_Task goal_. All lines from the one bearing "How do I perform: Click the Nome" through the end of the data below must be printed exactly as they stand, with pictures removed.

Items from a dataset
::::

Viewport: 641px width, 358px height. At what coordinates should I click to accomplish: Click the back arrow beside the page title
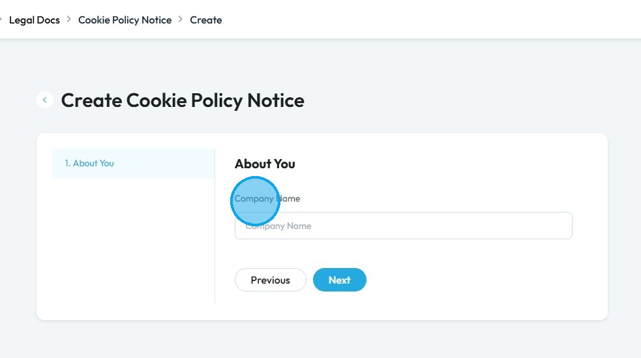click(45, 100)
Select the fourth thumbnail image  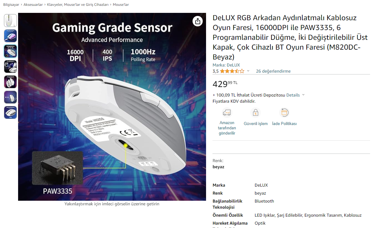point(10,67)
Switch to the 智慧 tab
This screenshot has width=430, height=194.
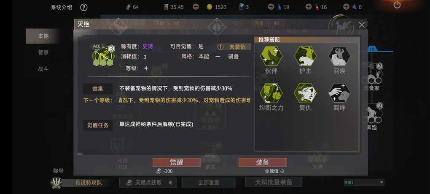pyautogui.click(x=43, y=52)
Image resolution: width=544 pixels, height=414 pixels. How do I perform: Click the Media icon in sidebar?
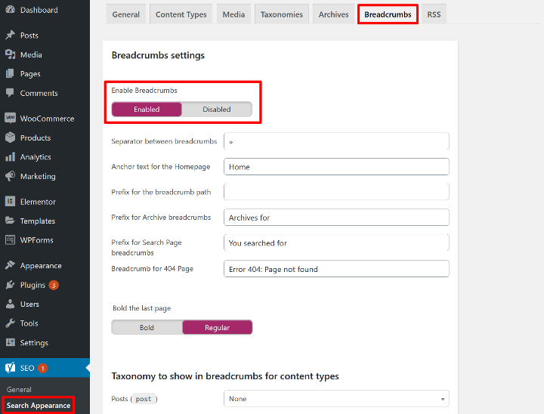point(10,54)
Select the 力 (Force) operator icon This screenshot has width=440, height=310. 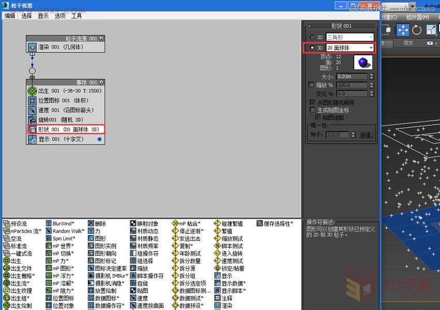91,230
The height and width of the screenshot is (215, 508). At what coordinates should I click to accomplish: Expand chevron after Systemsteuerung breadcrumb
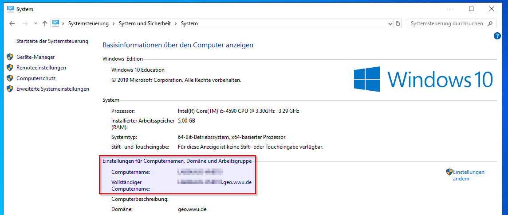(x=114, y=23)
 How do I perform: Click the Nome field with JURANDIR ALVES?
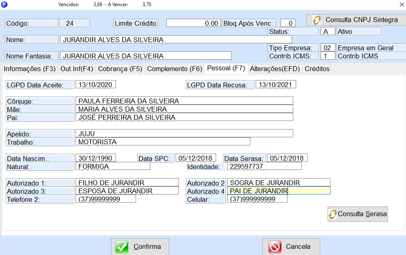(176, 40)
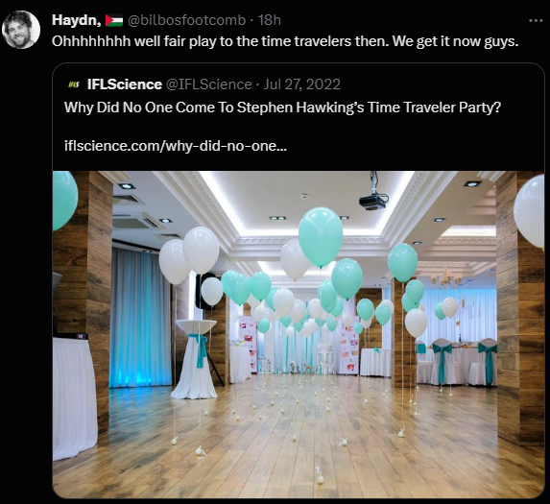Click the cocktail table with teal ribbon
Screen dimensions: 550x504
point(196,358)
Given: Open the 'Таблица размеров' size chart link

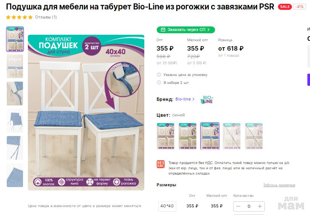Looking at the screenshot, I should tap(279, 185).
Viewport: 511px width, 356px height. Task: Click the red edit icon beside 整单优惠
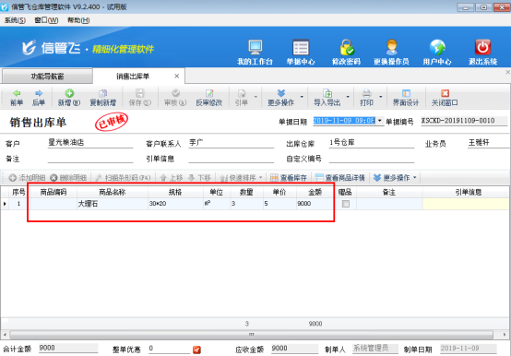point(196,350)
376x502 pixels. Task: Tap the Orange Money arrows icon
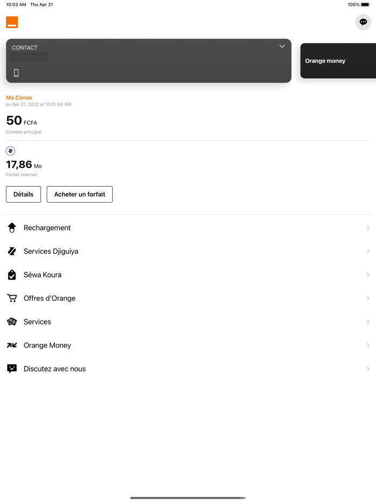point(12,346)
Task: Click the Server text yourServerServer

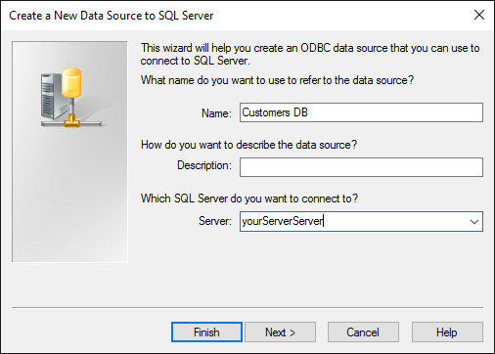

::::

_Exercise response_.
 How do I perform: Click the Nome field with JURANDIR ALVES?
(176, 40)
Click the cocktail table with teal ribbon
Screen dimensions: 550x504
point(196,358)
Given: Open the 'Таблица размеров' size chart link

Looking at the screenshot, I should tap(279, 185).
Viewport: 511px width, 356px height. Task: Click the red edit icon beside 整单优惠
point(196,350)
376x502 pixels. Task: Tap the Orange Money arrows icon
point(12,346)
Task: Click the Server text yourServerServer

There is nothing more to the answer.